Ok. Having the kids here proves it. Their visit before last - what, eighteen months ago, I led the charge up the sand dunes at Bamburgh and was King of the Castle. Out with them all day and still kept up with their antics - pressed at times but triumphant. Yesterday, there was no climbing required thank the Lord as I found myself lagging behind in just walking. Today, the bones and joints and muscles are all conspiring to tell me that my days as King of any Castle are over. Oh well! It was fun while it lasted. Thankfully, they are old enough to realise I'm old and not disinterested in what we do.
TODAY'S GUEST BLOG
This is very nice. Romantic. Heart warming. Uplifting. The date is 1 April 2005. Sadly, I see no mention of candle lighting in April 2006. No mention of any significant other. Looks as if things went to pot as they so often do in human relationships. Sad when things looked so perfect a year ago. Time has been at work here also.
April 01, 2005
Today
Today I lit a candle for you.
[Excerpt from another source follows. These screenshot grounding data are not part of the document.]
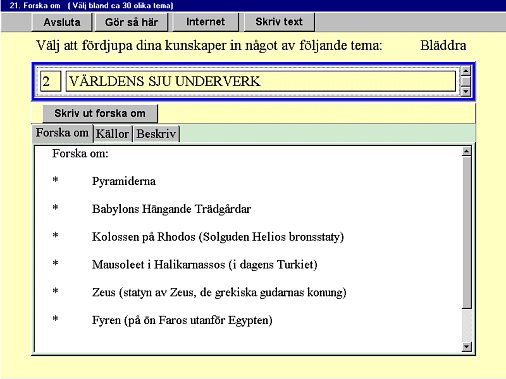Switch to the Källor tab
506x379 pixels.
click(x=112, y=134)
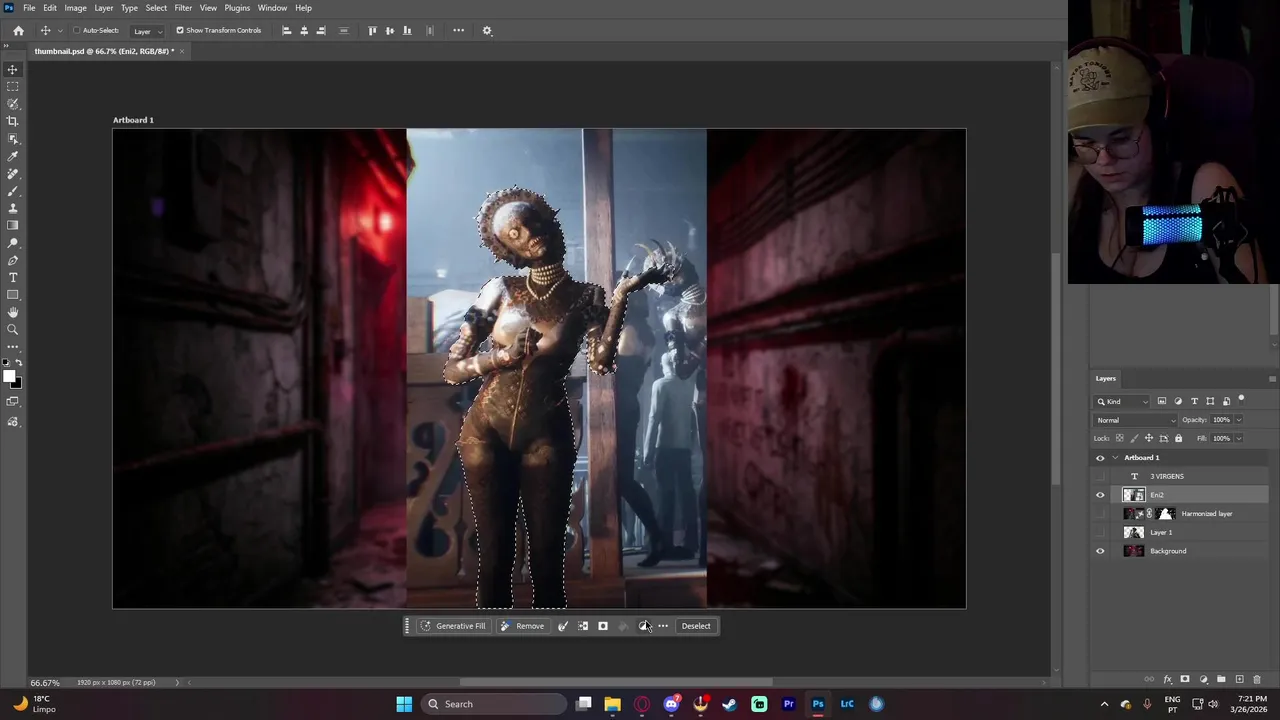
Task: Add layer style with fx icon
Action: (x=1167, y=680)
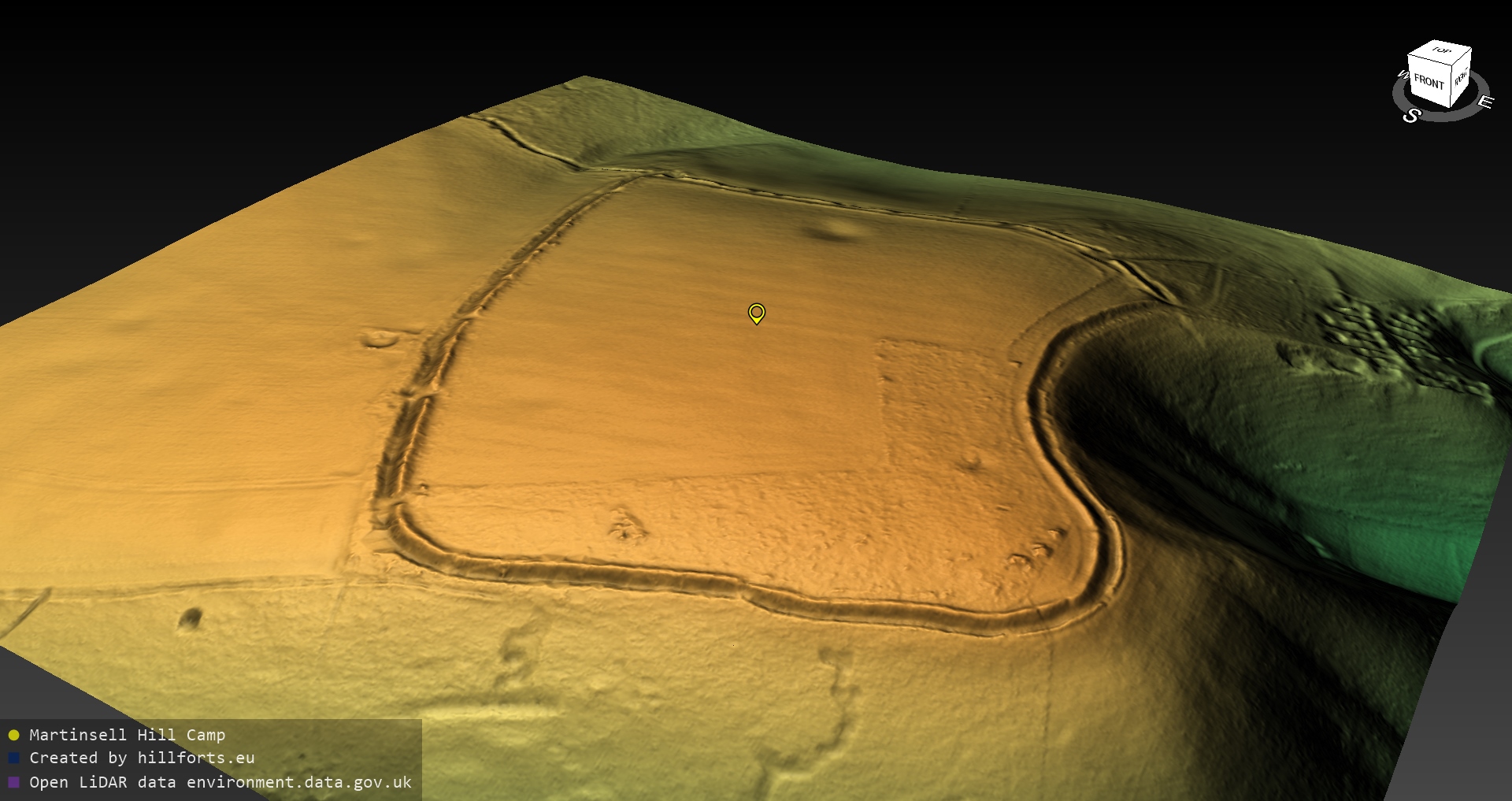Click the purple legend square
Screen dimensions: 1512x801
[13, 782]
It was the same one you lit for me exactly a year ago today.
I remember waiting in the airport, leaning against the column, thinking of our first kiss - the kiss I had yet to experience. I looked up in time to see you walking toward me, your hair slightly mussed, eyes looking a little sleepy. You stopped in front of me. You were smiling. You reached out and wrapped your arms around me, pulling me to you. I had to tilt my head back because you're so tall. Remember me telling you how much I like tall?
You looked into my eyes and then we kissed. It was a wet kiss, not unpleasantly wet, just wet. I melted. I'd waited so long, not realizing I'd been waiting.
That's the funny thing about you. I'd waited all my life to meet you and never even knew it until the moment we finally did.
So many things ended and began one year ago. The course of our lives changed, for ill or for good. Some may consider it all one big April Fools Day joke, but it isn't. It never has been.
We've danced our dances and cried our tears. We've laughed 'til our sides ached and we've exchanged angry words. We've kissed and made up. We've said hellos and goodbyes. How many times? Does it even matter? All I know is that I cherish the time spent with you, be it face-to-face, over the phone, or however we've had to make contact. I wouldn't trade this last year for anything.
Today I lit a candle for you. It was the same candle that you lit for me exactly one year ago today.